Reproduce word for word the part of the email below about running MySQL servers over NFS, from "If you want to use it" to "for production purposes.".

▸ Given text
____________________
Hi Charles, all !

Charles Jardine wrote:
I am planning to set up a system in which mysql servers access
their data via NFS. [[...]]

If you want to use this for testing or development - fine.

If you want to run performance measurements on this - silly.

If you want to use it for "production" work - change your plans.


[[...]]

I have searched the manuals and found nothing that tells me that
this will not work. All the warnings are either about performance,
or about data sharing.

"work" may mean different things to different people.
I am quite sure that setup will give correct results for some tiny installation tests, but I am also quite sure its performance and its reliability will be limited (see below).

I would *not* use it for production purposes.


Are there other reasons why I should not do as I plan?

Immediately, I know these:

- Database performance can be limited by CPU or disk I/O.
____________________
▸ Information supplied
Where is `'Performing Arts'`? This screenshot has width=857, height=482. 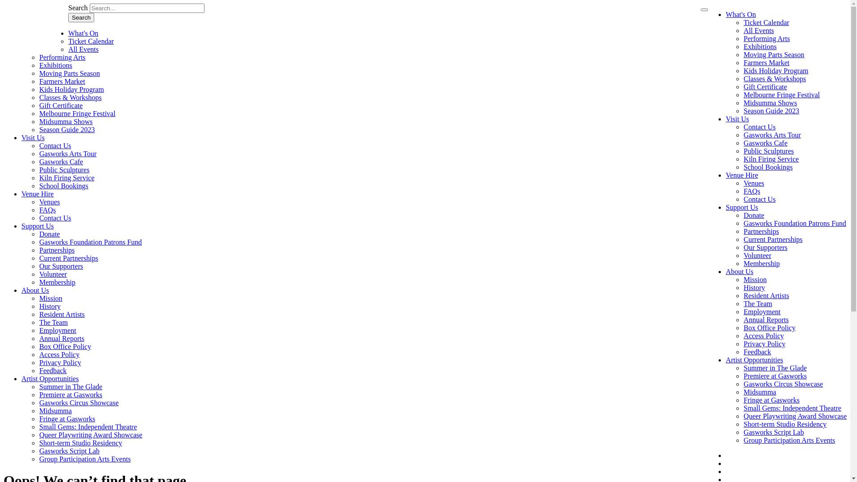
'Performing Arts' is located at coordinates (62, 57).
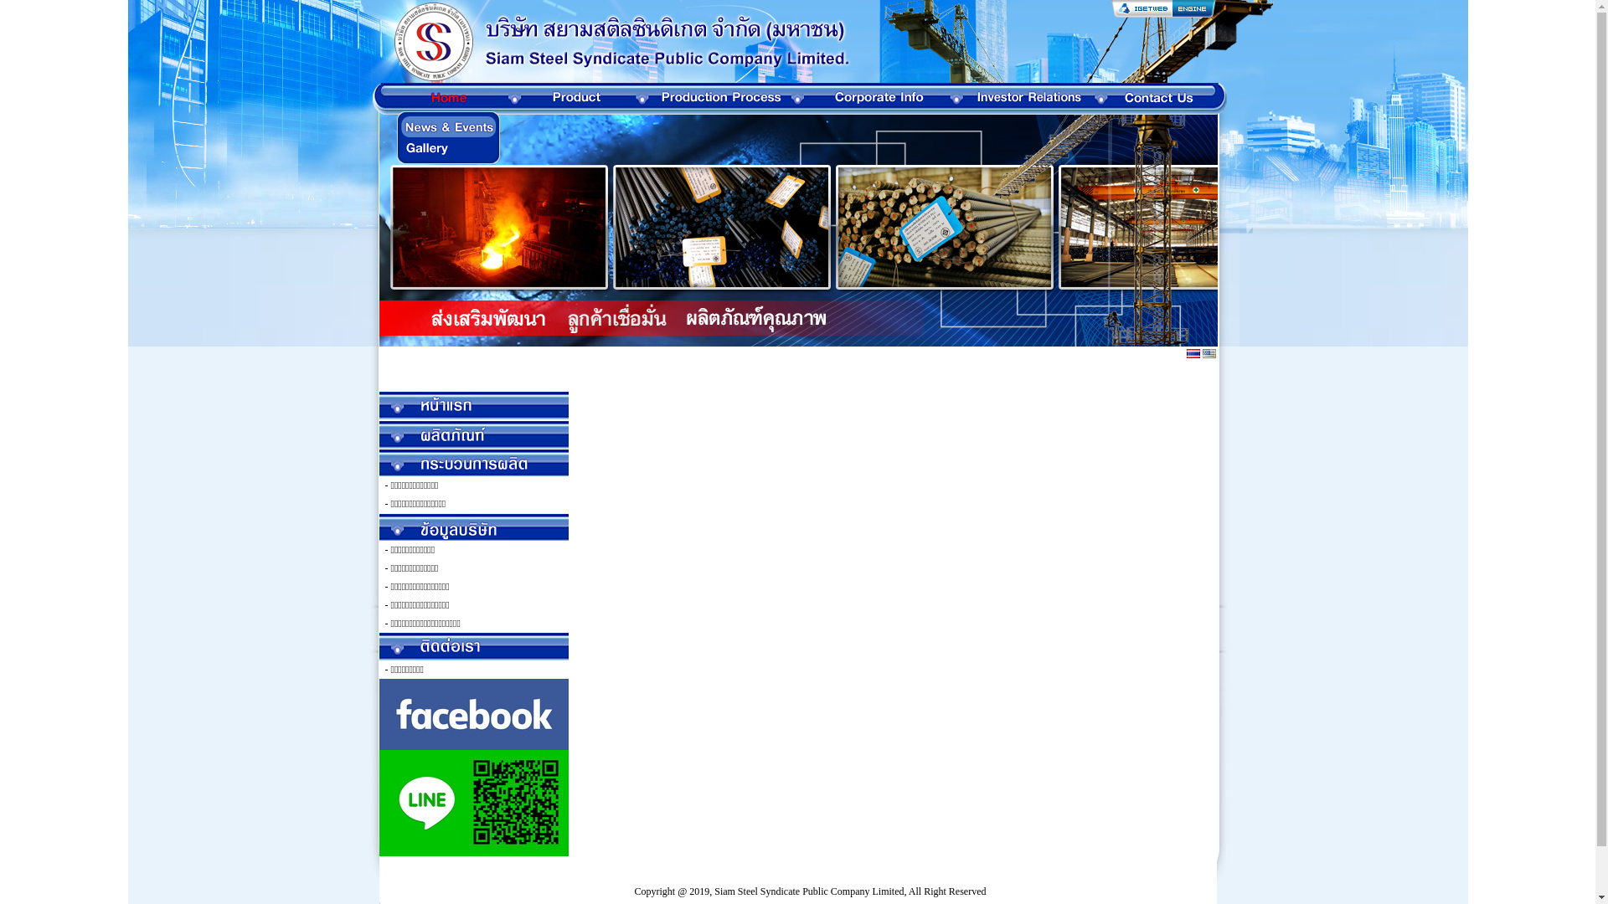 This screenshot has height=904, width=1608. Describe the element at coordinates (472, 802) in the screenshot. I see `'line'` at that location.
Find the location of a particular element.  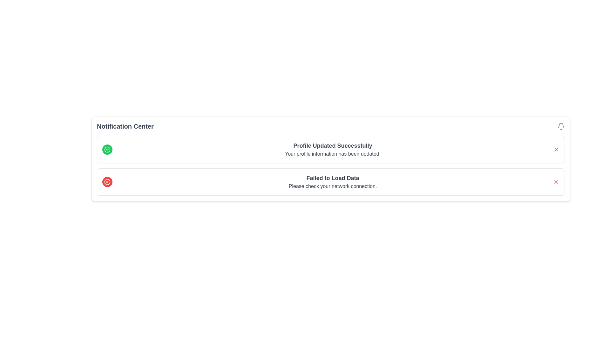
____________________
▸ Exercise response
If you want to use it for "production" work - change your plans.


[[...]]

I have searched the manuals and found nothing that tells me that
this will not work. All the warnings are either about performance,
or about data sharing.

"work" may mean different things to different people.
I am quite sure that setup will give correct results for some tiny installation tests, but I am also quite sure its performance and its reliability will be limited (see below).

I would *not* use it for production purposes.